EDITORIAL DO ESTADÃO
UMA TV À MERCÊ DO GOVERNO
Se o Senado mantiver intocado o texto do projeto de criação da TV Pública que foi aprovado esta semana pela Câmara, endossando medidas com viés claramente fisiológico, político e partidário propostas pelo relator Walter Pinheiro (PT-BA), a nova emissora estará à mercê do governo para utilizá-la como bem entender. Durante a votação, os deputados rejeitaram o dispositivo que proibia o uso de nomes, símbolos e imagens que caracterizem promoção pessoal ou partidária.

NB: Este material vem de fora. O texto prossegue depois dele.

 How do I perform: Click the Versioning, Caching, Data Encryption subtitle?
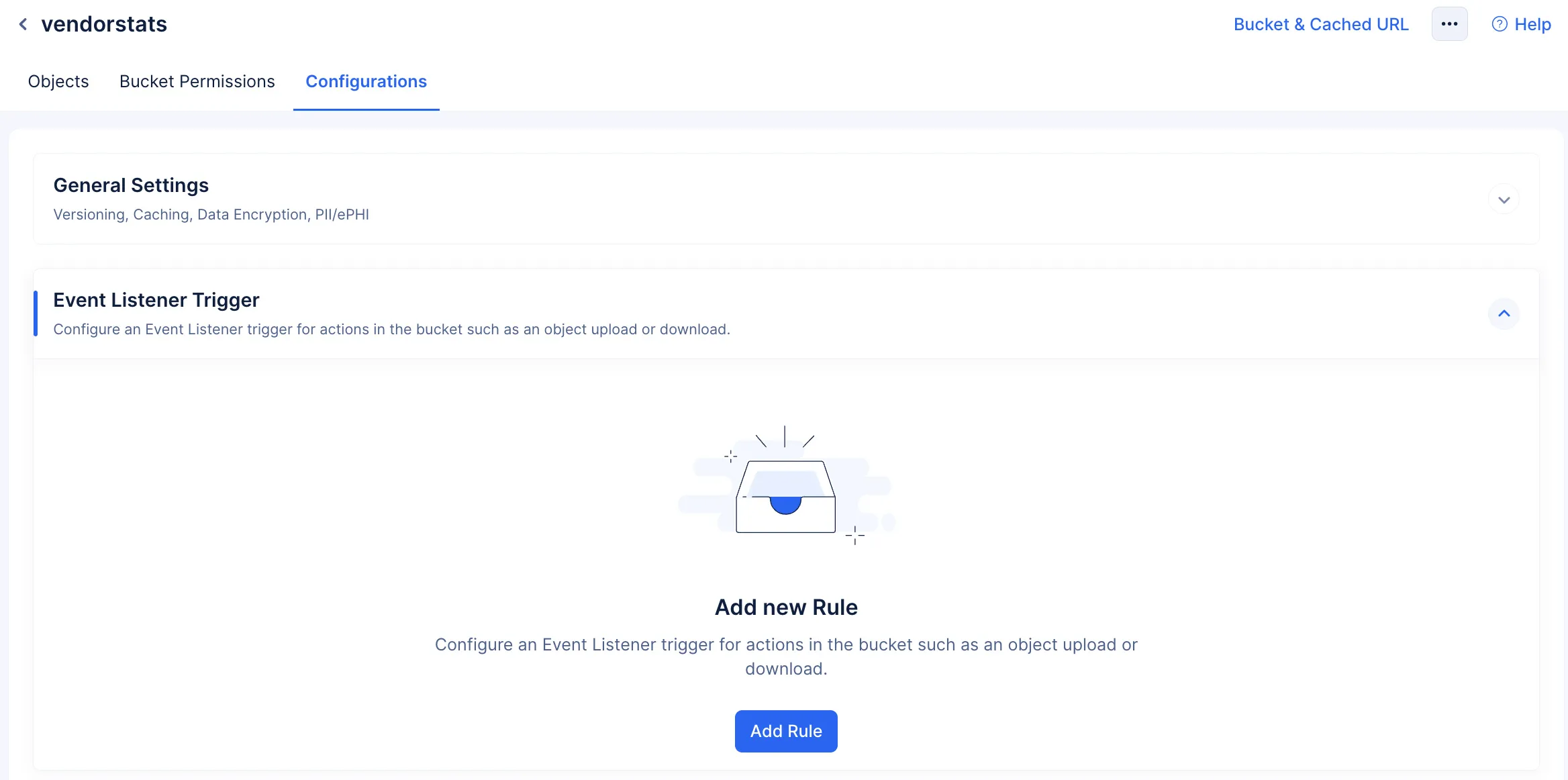[x=211, y=214]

E, cedendo a pressões regionais, definiram que a Empresa Brasil de Comunicação (EBC) terá sede em Brasília e o centro de produção ficará no Rio de Janeiro. A medida provisória que criou a TV Pública estabelecia que a sede seria no Rio, onde funciona a TV Educativa. Além disso, a Câmara rejeitou os dispositivos que proibiam a Empresa Brasil de Comunicação de fechar contratos sem licitação e vedavam a contratação de jornalistas sem concurso público.
Essa combinação entre dispensa de licitação e dispensa de concurso é uma porta aberta para o aparelhamento político da emissora.